--- Dataset Enclosed Below ---

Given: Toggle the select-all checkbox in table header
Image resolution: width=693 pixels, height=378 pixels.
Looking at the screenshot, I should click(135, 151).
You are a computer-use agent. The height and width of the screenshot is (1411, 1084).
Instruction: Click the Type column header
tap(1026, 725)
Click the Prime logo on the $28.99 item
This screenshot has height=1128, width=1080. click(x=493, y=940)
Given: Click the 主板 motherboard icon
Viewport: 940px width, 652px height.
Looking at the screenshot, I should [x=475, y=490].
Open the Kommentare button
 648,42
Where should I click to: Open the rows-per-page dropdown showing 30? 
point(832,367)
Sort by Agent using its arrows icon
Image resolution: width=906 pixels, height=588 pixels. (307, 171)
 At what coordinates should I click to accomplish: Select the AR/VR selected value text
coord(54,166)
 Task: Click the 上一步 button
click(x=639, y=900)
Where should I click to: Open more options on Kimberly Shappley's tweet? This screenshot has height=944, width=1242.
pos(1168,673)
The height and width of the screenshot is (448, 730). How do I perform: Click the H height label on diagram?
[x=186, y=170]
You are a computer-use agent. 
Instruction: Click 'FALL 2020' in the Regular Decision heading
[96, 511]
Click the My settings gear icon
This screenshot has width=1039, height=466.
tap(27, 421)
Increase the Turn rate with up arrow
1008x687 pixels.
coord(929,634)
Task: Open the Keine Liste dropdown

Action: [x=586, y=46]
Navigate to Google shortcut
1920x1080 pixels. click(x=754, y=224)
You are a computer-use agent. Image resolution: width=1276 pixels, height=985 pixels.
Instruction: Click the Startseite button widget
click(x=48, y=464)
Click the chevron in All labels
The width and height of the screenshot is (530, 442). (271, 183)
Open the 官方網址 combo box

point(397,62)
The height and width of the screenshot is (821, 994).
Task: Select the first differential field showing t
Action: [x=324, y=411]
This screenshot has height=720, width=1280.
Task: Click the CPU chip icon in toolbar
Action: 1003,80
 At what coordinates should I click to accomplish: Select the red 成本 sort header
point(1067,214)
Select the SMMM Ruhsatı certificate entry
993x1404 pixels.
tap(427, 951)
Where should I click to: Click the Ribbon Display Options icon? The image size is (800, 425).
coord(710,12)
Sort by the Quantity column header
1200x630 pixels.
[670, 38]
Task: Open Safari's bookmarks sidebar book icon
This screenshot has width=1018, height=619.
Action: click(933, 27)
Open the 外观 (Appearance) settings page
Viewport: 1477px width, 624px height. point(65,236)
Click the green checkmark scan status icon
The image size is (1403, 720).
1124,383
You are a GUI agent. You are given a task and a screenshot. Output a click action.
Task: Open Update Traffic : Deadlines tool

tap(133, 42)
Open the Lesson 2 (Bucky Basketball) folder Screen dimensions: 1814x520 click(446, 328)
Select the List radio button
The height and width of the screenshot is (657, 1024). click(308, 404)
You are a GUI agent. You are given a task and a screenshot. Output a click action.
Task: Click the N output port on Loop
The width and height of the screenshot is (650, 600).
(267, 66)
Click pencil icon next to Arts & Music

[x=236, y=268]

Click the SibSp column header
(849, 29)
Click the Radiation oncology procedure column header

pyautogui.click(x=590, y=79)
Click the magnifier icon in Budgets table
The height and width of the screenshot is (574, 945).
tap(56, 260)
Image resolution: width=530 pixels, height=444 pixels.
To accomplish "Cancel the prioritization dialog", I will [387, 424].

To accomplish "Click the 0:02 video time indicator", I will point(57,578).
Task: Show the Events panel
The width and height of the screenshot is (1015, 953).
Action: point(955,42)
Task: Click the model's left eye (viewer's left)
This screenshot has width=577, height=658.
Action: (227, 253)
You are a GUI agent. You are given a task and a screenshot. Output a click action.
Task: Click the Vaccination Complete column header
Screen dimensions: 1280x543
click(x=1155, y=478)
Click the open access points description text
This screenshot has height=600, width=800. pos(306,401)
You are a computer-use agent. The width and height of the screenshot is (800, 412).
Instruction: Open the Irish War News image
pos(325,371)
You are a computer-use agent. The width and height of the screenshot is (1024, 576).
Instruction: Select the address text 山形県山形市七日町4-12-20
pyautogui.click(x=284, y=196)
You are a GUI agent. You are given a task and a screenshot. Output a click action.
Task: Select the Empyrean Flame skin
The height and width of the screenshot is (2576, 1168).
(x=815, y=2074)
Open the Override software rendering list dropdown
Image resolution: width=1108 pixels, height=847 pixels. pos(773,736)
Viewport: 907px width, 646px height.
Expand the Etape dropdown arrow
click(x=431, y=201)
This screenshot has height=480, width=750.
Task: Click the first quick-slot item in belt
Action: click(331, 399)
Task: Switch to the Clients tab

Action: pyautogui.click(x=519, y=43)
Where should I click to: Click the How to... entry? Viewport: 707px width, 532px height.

--- End of Enclosed Dataset ---

Work to be completed: What's wanted here is every record, retyped exactly as shown above.

Result:
Given: Toggle the select-all checkbox in table header
Image resolution: width=693 pixels, height=378 pixels.
Looking at the screenshot, I should click(135, 151).
You are a computer-use agent. The height and width of the screenshot is (1411, 1084).
Instruction: Click the Type column header
tap(1026, 725)
Click the Prime logo on the $28.99 item
This screenshot has height=1128, width=1080. click(x=493, y=940)
Given: Click the 主板 motherboard icon
Viewport: 940px width, 652px height.
Looking at the screenshot, I should [x=475, y=490].
Open the Kommentare button
 648,42
Where should I click to: Open the rows-per-page dropdown showing 30? 
point(832,367)
Sort by Agent using its arrows icon
Image resolution: width=906 pixels, height=588 pixels. (307, 171)
 At what coordinates should I click to accomplish: Select the AR/VR selected value text
coord(54,166)
 Task: Click the 上一步 button
click(x=639, y=900)
Where should I click to: Open more options on Kimberly Shappley's tweet? This screenshot has height=944, width=1242.
pos(1168,673)
The height and width of the screenshot is (448, 730). How do I perform: Click the H height label on diagram?
[x=186, y=170]
You are a computer-use agent. 
Instruction: Click 'FALL 2020' in the Regular Decision heading
[96, 511]
Click the My settings gear icon
This screenshot has width=1039, height=466.
tap(27, 421)
Increase the Turn rate with up arrow
1008x687 pixels.
coord(929,634)
Task: Open the Keine Liste dropdown

Action: [x=586, y=46]
Navigate to Google shortcut
1920x1080 pixels. click(x=754, y=224)
You are a computer-use agent. Image resolution: width=1276 pixels, height=985 pixels.
Instruction: Click the Startseite button widget
click(x=48, y=464)
Click the chevron in All labels
The width and height of the screenshot is (530, 442). (271, 183)
Open the 官方網址 combo box

point(397,62)
The height and width of the screenshot is (821, 994).
Task: Select the first differential field showing t
Action: [x=324, y=411]
This screenshot has height=720, width=1280.
Task: Click the CPU chip icon in toolbar
Action: 1003,80
 At what coordinates should I click to accomplish: Select the red 成本 sort header
point(1067,214)
Select the SMMM Ruhsatı certificate entry
993x1404 pixels.
tap(427, 951)
Where should I click to: Click the Ribbon Display Options icon? The image size is (800, 425).
coord(710,12)
Sort by the Quantity column header
1200x630 pixels.
[670, 38]
Task: Open Safari's bookmarks sidebar book icon
This screenshot has width=1018, height=619.
Action: click(933, 27)
Open the 外观 (Appearance) settings page
Viewport: 1477px width, 624px height. point(65,236)
Click the green checkmark scan status icon
The image size is (1403, 720).
1124,383
You are a GUI agent. You are given a task and a screenshot. Output a click action.
Task: Open Update Traffic : Deadlines tool

tap(133, 42)
Open the Lesson 2 (Bucky Basketball) folder Screen dimensions: 1814x520 click(446, 328)
Select the List radio button
The height and width of the screenshot is (657, 1024). click(308, 404)
You are a GUI agent. You are given a task and a screenshot. Output a click action.
Task: Click the N output port on Loop
The width and height of the screenshot is (650, 600).
(267, 66)
Click pencil icon next to Arts & Music

[x=236, y=268]

Click the SibSp column header
(849, 29)
Click the Radiation oncology procedure column header

pyautogui.click(x=590, y=79)
Click the magnifier icon in Budgets table
The height and width of the screenshot is (574, 945).
tap(56, 260)
Image resolution: width=530 pixels, height=444 pixels.
To accomplish "Cancel the prioritization dialog", I will [387, 424].

To accomplish "Click the 0:02 video time indicator", I will point(57,578).
Task: Show the Events panel
The width and height of the screenshot is (1015, 953).
Action: point(955,42)
Task: Click the model's left eye (viewer's left)
This screenshot has width=577, height=658.
Action: (227, 253)
You are a GUI agent. You are given a task and a screenshot. Output a click action.
Task: Click the Vaccination Complete column header
Screen dimensions: 1280x543
click(x=1155, y=478)
Click the open access points description text
This screenshot has height=600, width=800. pos(306,401)
You are a computer-use agent. The width and height of the screenshot is (800, 412).
Instruction: Open the Irish War News image
pos(325,371)
You are a computer-use agent. The width and height of the screenshot is (1024, 576).
Instruction: Select the address text 山形県山形市七日町4-12-20
pyautogui.click(x=284, y=196)
You are a GUI agent. You are given a task and a screenshot. Output a click action.
Task: Select the Empyrean Flame skin
The height and width of the screenshot is (2576, 1168).
(x=815, y=2074)
Open the Override software rendering list dropdown
Image resolution: width=1108 pixels, height=847 pixels. pos(773,736)
Viewport: 907px width, 646px height.
Expand the Etape dropdown arrow
click(x=431, y=201)
This screenshot has height=480, width=750.
Task: Click the first quick-slot item in belt
Action: click(331, 399)
Task: Switch to the Clients tab

Action: pyautogui.click(x=519, y=43)
Where should I click to: Click the How to... entry? Viewport: 707px width, 532px height.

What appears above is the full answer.